As to value to society, a surgeon is of more value to society than a drunk who wanders through the street aimlessly is. However, both the surgeon and the drunk are equal in their value as human beings. Each of their lives deserves the same rights afforded to any other human life. They each deserve compassion, medical aid, food, shelter, etc. But they are not equal in what they have done with their lives. The surgeon has chosen a pursuit that is worthy of honor. To bestow that same level of honor upon someone who has chosen to waste away their abilities on alcohol contributing nothing to his family, friends or society in general is to bestow honor where it is not merited.

Many people have a problem with making this differentiation. The idea that the two people (surgeon and drunk) possess equal value as human beings is too difficult to separate from the idea that they are not equal in value according to their accomplishments. In the bible we are told to "give honor where honor is due" and that "honor is not befitting for a fool." Likewise the bible makes no difference between the rich or the poor, Jew or Gentile, man or woman in regards to intrinsic human value.

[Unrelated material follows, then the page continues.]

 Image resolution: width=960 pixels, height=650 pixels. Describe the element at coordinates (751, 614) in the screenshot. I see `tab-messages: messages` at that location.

So far we have applied the definitions of pride, humility and false-humility to something as basic as one's occupation. However this concept reaches into every area of our life. It affects the way we look at and treat other people around us. It shapes the allowance we give to others in their ability to abuse our self-respect. A proper, sober stance of humility regarding our abilities shields us from the dangers of arrogant pride and self-demeaning false-humility.

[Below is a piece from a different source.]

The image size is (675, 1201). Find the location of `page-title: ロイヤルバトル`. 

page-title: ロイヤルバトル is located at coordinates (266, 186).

One of the most important assessments we can make about our station in life is in regards to God himself. On the surface most people will agree that God is worthy of honor, respect and love to a far greater degree than any human being. Yet in practice what we tend to do by our very nature is exhibit a lifestyle born and shaped in pride. In the bible God makes many clear statements regarding how we should live, change and believe about everything pertinent to our survival. Yet, while one moment acknowledging that He is a superior being to ourselves, every one of us at some time says with our actions, "I know better how to run my life than you do, so please go away."

As swimming is natural to fish and flying natural to birds, pride is so very natural to our human condition. Animals do not act out of pride; they act out of instinct. Humans, possessing the attributes that allow us to create and reason, possess the ability to exercise pride or humility.

It is usually assumed that the polar opposite of love is hatred. This is not true. Love is the essence of a selfless life that seeks the good of others before itself. Pride is the motivation that lives in the belief that Self must come before all else and everyone else. Pride is what leads to hatred, to envy, to lust, to murder and all other things that place the importance of Self ahead of all else. Just as Love seeks to improve and serve those around them, pride seeks to take what it desires from others, whom it considers less than itself, in order to satisfy self.

This is why, as C.S. Lewis once put it, that lust is not the sexual desire of a man for a woman. The woman is merely the utensil by which the man satisfies his desire. It is not the woman, but the satisfaction of his own lust that he is after. Love, on the other hand, desires not just a woman.. but one particular woman to 'give' to her the benefits that love has to offer. Love seeks out the needs of others and goes to work fulfilling the needs and desires of others, secondary to it's own needs or desires.

Whenever a person has difficulty distinguishing where he or she stands in regards to their pride or humility they can place themselves before the feet of their Creator for a comparison. If we think ourselves to be virtuous, loving, perfect, wise or understanding beyond our station.. a silent moment before the perfectness of God should put things into perspective. If we feel we are worthless and beyond redemption, too cruel or wicked by even our own standards that we hate the very life we breathe.. again, placing ourselves before God's mercy is what we need to set ourselves where we need to be. If He deems we have forgiveness, not even our own residual guilt can argue otherwise. Humility deems us as no more.. and no less, than God has assessed us to be.